**Stored entries:**
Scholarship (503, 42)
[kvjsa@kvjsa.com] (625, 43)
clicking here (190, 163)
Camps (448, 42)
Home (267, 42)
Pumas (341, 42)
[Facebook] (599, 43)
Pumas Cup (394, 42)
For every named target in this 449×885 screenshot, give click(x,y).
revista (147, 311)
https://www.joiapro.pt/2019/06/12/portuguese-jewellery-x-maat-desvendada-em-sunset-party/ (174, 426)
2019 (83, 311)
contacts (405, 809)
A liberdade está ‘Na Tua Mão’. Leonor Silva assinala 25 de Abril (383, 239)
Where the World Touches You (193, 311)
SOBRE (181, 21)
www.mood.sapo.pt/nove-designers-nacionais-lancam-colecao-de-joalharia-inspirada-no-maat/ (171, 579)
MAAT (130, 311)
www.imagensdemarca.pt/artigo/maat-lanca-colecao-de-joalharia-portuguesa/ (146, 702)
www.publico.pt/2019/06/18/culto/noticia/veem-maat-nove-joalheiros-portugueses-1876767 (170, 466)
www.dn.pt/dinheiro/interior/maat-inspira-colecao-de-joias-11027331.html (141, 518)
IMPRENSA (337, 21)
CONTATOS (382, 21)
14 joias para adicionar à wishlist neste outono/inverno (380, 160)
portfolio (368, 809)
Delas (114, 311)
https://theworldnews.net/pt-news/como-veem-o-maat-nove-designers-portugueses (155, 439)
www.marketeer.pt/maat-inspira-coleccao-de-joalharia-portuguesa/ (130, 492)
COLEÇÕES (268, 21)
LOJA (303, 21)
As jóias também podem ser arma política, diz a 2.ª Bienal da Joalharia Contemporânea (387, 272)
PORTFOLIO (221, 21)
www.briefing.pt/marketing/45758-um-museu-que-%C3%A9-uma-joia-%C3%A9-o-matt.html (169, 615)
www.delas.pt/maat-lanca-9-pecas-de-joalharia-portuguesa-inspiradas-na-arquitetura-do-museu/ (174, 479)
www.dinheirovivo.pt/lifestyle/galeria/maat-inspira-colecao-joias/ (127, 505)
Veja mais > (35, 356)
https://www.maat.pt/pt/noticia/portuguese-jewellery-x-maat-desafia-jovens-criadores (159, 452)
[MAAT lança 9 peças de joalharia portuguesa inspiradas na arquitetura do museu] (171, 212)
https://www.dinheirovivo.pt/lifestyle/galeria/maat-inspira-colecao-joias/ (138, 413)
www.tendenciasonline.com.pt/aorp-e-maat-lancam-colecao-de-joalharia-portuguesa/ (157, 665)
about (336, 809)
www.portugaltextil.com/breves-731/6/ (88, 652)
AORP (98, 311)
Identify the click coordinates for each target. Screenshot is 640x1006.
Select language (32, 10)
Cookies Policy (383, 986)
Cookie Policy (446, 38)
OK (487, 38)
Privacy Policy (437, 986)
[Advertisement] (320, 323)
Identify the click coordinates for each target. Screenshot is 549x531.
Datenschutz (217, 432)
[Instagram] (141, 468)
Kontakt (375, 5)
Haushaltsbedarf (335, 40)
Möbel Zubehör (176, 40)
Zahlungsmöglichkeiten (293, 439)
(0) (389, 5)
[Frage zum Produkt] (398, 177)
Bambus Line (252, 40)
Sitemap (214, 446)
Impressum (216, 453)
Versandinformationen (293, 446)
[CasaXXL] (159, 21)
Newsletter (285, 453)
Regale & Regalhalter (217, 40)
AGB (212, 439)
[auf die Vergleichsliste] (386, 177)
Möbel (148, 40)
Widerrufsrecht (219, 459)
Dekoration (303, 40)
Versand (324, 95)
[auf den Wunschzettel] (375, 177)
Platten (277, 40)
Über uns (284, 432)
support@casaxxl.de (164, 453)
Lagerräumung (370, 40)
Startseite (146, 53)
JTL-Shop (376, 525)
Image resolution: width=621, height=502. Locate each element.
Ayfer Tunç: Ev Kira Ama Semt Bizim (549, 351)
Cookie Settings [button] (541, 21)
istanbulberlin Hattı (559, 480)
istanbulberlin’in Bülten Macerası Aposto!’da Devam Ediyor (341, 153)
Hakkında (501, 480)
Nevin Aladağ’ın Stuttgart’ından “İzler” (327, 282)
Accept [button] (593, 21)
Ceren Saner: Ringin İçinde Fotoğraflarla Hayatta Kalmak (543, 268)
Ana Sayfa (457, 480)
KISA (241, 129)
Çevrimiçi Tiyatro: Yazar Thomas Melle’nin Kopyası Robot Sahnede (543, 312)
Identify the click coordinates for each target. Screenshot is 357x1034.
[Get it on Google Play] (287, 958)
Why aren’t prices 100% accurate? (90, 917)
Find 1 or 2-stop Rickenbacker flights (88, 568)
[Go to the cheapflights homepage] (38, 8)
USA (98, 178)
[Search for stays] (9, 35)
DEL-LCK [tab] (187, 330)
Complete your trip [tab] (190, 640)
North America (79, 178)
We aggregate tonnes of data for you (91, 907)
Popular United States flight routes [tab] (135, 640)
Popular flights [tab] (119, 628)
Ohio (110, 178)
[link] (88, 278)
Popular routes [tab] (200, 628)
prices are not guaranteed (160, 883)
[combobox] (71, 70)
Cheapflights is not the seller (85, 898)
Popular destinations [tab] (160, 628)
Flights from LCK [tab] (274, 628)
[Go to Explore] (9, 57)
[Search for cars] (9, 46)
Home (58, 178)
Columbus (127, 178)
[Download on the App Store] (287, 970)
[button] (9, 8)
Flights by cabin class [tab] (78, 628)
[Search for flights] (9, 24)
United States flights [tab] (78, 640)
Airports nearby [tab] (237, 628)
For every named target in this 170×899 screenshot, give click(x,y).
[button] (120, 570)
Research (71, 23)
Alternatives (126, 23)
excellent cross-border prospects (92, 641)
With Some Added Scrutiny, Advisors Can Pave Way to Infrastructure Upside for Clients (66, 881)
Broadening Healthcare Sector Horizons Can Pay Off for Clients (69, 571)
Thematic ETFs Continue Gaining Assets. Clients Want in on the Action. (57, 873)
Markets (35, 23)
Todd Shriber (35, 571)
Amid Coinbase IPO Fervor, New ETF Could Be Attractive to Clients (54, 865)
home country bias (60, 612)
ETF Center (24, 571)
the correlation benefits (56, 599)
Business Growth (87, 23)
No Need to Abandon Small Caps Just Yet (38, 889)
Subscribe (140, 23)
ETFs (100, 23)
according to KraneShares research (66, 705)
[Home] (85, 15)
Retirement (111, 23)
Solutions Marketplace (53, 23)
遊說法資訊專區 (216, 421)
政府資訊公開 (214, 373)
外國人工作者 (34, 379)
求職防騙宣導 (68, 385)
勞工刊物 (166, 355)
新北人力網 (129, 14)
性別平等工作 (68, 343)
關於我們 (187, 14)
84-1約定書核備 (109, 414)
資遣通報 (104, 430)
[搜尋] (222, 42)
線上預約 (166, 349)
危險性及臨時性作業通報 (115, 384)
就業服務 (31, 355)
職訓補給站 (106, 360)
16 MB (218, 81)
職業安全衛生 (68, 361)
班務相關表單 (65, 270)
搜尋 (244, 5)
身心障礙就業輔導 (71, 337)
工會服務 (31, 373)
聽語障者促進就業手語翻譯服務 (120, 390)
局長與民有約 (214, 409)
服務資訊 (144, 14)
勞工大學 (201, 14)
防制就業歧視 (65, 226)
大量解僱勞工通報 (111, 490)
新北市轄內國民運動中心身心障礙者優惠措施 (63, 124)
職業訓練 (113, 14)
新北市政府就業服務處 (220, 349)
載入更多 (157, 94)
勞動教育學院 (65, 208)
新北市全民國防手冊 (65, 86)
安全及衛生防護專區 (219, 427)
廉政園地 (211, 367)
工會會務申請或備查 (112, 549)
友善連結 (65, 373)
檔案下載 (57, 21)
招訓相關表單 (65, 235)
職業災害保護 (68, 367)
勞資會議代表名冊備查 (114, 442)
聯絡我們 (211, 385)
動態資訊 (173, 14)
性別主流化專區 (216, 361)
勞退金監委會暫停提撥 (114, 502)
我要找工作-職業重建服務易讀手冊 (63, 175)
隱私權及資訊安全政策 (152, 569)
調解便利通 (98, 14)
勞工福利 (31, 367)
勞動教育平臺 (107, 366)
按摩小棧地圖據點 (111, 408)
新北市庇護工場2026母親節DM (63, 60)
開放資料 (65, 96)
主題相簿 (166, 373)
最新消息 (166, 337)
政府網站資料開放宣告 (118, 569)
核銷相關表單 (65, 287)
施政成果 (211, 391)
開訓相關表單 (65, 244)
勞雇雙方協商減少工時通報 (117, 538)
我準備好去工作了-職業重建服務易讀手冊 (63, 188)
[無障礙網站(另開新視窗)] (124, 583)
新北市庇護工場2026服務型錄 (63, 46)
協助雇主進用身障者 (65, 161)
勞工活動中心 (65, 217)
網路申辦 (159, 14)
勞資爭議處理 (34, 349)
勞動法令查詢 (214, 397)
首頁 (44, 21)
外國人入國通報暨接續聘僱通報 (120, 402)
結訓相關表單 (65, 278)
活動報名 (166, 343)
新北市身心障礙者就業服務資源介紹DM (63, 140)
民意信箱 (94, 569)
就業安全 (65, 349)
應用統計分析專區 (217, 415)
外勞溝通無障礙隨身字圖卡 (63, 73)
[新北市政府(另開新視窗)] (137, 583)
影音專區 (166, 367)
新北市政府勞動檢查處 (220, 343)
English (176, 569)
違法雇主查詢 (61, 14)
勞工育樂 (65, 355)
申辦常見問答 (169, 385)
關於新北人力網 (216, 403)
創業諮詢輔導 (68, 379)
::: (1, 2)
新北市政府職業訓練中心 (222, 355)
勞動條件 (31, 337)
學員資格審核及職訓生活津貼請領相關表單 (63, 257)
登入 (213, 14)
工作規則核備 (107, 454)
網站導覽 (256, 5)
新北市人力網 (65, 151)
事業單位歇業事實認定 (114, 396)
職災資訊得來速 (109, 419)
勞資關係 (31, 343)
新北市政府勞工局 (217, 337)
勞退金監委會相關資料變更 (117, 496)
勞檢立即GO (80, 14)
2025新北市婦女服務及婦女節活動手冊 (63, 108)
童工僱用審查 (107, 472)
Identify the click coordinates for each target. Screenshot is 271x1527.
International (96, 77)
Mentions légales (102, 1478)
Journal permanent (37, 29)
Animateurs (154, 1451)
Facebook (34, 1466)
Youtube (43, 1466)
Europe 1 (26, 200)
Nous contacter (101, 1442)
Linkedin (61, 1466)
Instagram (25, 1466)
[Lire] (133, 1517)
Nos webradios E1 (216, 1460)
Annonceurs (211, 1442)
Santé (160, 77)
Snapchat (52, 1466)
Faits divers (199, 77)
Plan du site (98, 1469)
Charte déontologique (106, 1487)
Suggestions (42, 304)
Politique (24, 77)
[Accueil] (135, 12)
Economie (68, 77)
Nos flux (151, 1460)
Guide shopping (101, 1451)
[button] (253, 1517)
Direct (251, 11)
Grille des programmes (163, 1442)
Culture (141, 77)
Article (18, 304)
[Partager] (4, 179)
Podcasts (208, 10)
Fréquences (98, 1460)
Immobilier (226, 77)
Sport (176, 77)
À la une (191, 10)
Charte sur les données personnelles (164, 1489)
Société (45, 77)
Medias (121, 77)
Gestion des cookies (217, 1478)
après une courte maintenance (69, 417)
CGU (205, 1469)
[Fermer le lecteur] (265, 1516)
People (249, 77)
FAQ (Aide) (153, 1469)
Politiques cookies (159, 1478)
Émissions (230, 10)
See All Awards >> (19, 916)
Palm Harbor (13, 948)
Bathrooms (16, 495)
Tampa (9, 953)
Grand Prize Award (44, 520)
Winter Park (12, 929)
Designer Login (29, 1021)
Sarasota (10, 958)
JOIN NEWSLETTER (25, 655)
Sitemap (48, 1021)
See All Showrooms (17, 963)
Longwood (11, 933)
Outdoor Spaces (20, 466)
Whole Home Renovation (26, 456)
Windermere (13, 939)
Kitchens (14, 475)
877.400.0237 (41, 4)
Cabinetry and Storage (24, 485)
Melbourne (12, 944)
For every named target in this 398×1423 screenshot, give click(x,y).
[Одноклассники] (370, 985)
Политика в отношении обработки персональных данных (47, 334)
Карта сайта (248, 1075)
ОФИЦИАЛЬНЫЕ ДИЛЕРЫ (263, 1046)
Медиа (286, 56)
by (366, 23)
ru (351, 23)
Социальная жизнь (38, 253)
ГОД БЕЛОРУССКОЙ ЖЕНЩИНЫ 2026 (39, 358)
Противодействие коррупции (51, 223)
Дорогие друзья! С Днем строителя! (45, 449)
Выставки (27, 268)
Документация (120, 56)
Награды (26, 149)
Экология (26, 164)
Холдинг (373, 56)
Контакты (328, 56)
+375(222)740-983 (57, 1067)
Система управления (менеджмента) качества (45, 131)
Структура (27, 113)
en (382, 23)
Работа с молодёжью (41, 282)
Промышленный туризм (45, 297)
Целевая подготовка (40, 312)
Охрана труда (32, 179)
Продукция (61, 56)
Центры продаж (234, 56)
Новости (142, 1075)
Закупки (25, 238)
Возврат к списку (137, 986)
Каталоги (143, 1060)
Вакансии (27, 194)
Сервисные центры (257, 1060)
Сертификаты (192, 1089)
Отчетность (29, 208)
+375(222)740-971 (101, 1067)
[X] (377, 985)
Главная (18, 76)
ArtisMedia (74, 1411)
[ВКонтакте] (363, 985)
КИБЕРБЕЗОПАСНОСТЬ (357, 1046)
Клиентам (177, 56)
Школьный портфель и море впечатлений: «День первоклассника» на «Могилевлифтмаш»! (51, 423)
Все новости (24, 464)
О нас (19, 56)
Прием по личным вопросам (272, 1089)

**Given instruction:** How many lines of the listing above contain the word "each", matching case? Give only the number.

**Task result:** 5